**Your goal**
The complete listing should be copied out exactly.

**Given data**
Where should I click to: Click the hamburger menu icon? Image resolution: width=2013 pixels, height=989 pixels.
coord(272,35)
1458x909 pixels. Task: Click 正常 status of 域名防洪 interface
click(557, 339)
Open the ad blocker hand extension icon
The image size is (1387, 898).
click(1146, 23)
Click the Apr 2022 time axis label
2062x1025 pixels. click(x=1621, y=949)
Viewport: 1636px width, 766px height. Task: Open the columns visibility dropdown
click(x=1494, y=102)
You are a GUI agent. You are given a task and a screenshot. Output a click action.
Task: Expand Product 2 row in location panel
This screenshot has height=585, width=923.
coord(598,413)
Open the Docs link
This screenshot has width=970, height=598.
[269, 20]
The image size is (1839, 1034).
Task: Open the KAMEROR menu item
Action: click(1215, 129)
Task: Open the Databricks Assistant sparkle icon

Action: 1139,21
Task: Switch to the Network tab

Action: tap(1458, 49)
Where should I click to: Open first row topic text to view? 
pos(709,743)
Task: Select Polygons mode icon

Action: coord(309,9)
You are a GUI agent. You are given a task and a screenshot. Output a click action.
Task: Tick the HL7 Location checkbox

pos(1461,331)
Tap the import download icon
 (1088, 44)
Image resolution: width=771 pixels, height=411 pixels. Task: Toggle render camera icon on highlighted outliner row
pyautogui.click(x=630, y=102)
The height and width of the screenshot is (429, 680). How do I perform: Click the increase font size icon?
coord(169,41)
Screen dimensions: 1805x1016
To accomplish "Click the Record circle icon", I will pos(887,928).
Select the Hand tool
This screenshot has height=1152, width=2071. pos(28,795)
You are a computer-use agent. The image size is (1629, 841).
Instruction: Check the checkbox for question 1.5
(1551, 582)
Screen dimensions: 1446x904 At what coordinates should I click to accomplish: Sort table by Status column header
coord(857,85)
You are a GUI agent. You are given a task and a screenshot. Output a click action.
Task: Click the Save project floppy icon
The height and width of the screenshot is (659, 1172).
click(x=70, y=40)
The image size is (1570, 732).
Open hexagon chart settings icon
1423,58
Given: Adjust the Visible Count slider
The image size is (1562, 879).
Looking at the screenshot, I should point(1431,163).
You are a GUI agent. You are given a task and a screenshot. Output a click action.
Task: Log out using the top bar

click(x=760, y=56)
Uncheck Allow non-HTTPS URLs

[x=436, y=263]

**Solution below**
Where should I click to: Click the hamburger menu icon? Image resolution: width=2013 pixels, height=989 pixels.
coord(272,35)
1458x909 pixels. Task: Click 正常 status of 域名防洪 interface
click(557, 339)
Open the ad blocker hand extension icon
The image size is (1387, 898).
click(1146, 23)
Click the Apr 2022 time axis label
2062x1025 pixels. click(x=1621, y=949)
Viewport: 1636px width, 766px height. Task: Open the columns visibility dropdown
click(x=1494, y=102)
You are a GUI agent. You are given a task and a screenshot. Output a click action.
Task: Expand Product 2 row in location panel
This screenshot has height=585, width=923.
coord(598,413)
Open the Docs link
This screenshot has width=970, height=598.
[269, 20]
The image size is (1839, 1034).
Task: Open the KAMEROR menu item
Action: click(1215, 129)
Task: Open the Databricks Assistant sparkle icon

Action: 1139,21
Task: Switch to the Network tab

Action: tap(1458, 49)
Where should I click to: Open first row topic text to view? 
pos(709,743)
Task: Select Polygons mode icon

Action: coord(309,9)
You are a GUI agent. You are given a task and a screenshot. Output a click action.
Task: Tick the HL7 Location checkbox

pos(1461,331)
Tap the import download icon
 (1088, 44)
Image resolution: width=771 pixels, height=411 pixels. Task: Toggle render camera icon on highlighted outliner row
pyautogui.click(x=630, y=102)
The height and width of the screenshot is (429, 680). How do I perform: Click the increase font size icon?
coord(169,41)
Screen dimensions: 1805x1016
To accomplish "Click the Record circle icon", I will pos(887,928).
Select the Hand tool
This screenshot has height=1152, width=2071. pos(28,795)
You are a computer-use agent. The image size is (1629, 841).
Instruction: Check the checkbox for question 1.5
(1551, 582)
Screen dimensions: 1446x904 At what coordinates should I click to accomplish: Sort table by Status column header
coord(857,85)
You are a GUI agent. You are given a task and a screenshot. Output a click action.
Task: Click the Save project floppy icon
The height and width of the screenshot is (659, 1172).
click(x=70, y=40)
The image size is (1570, 732).
Open hexagon chart settings icon
1423,58
Given: Adjust the Visible Count slider
The image size is (1562, 879).
Looking at the screenshot, I should point(1431,163).
You are a GUI agent. You are given a task and a screenshot. Output a click action.
Task: Log out using the top bar

click(x=760, y=56)
Uncheck Allow non-HTTPS URLs

[x=436, y=263]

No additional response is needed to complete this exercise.